(Saved entries)
==========
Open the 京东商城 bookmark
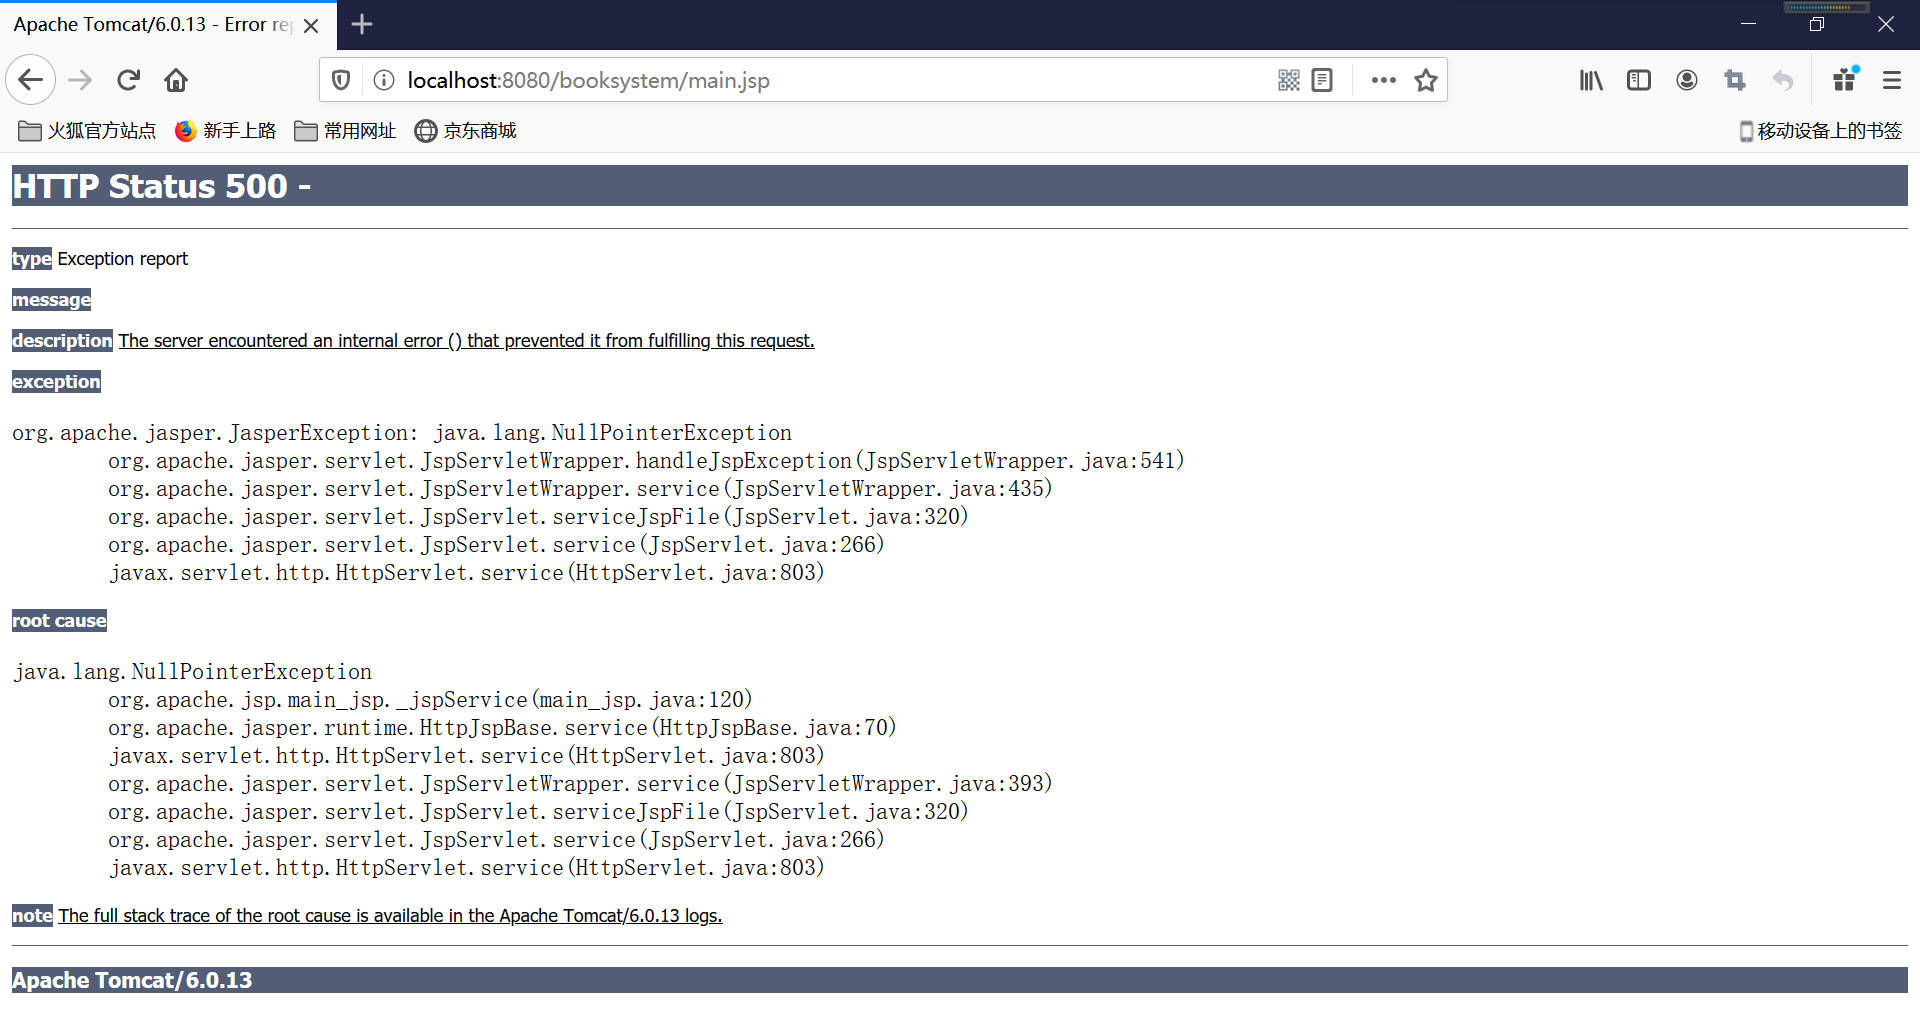Screen dimensions: 1920x1020 pyautogui.click(x=466, y=131)
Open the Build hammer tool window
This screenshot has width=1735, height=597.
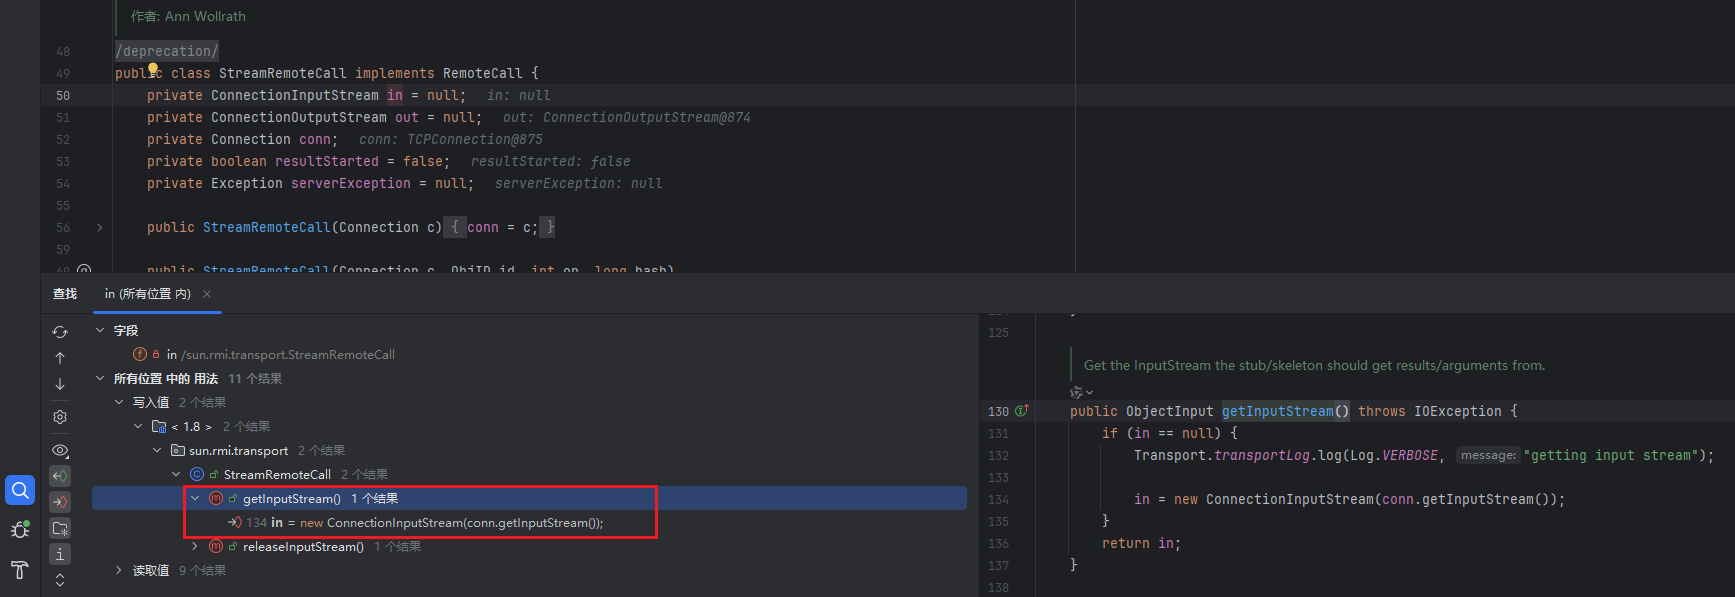click(x=20, y=570)
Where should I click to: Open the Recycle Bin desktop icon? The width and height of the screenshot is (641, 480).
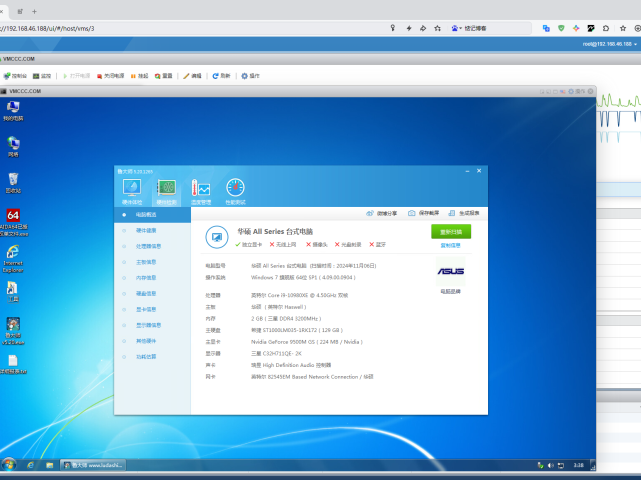click(x=14, y=182)
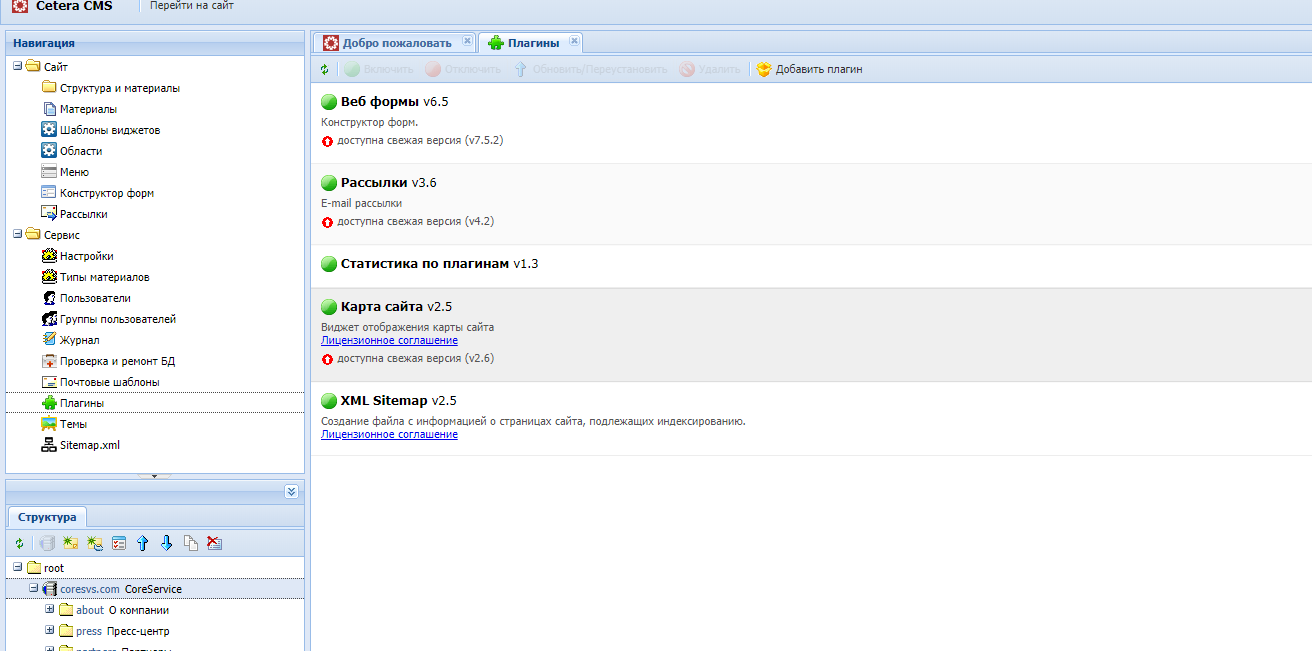This screenshot has width=1312, height=651.
Task: Move selected section up with the blue arrow
Action: pos(142,543)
==========
■ WORK TASK: Look for the line that contains "This screenshot has width=1735, height=597.", then please copy it and the rest of the lines through the end of the data, pictures excluded.

■ WRITTEN SOLUTION:
This screenshot has width=1735, height=597.
click(x=20, y=570)
Where should I click to: Open the Recycle Bin desktop icon? The width and height of the screenshot is (641, 480).
click(x=14, y=182)
This screenshot has width=1312, height=651.
Task: Move selected section up with the blue arrow
Action: pos(142,543)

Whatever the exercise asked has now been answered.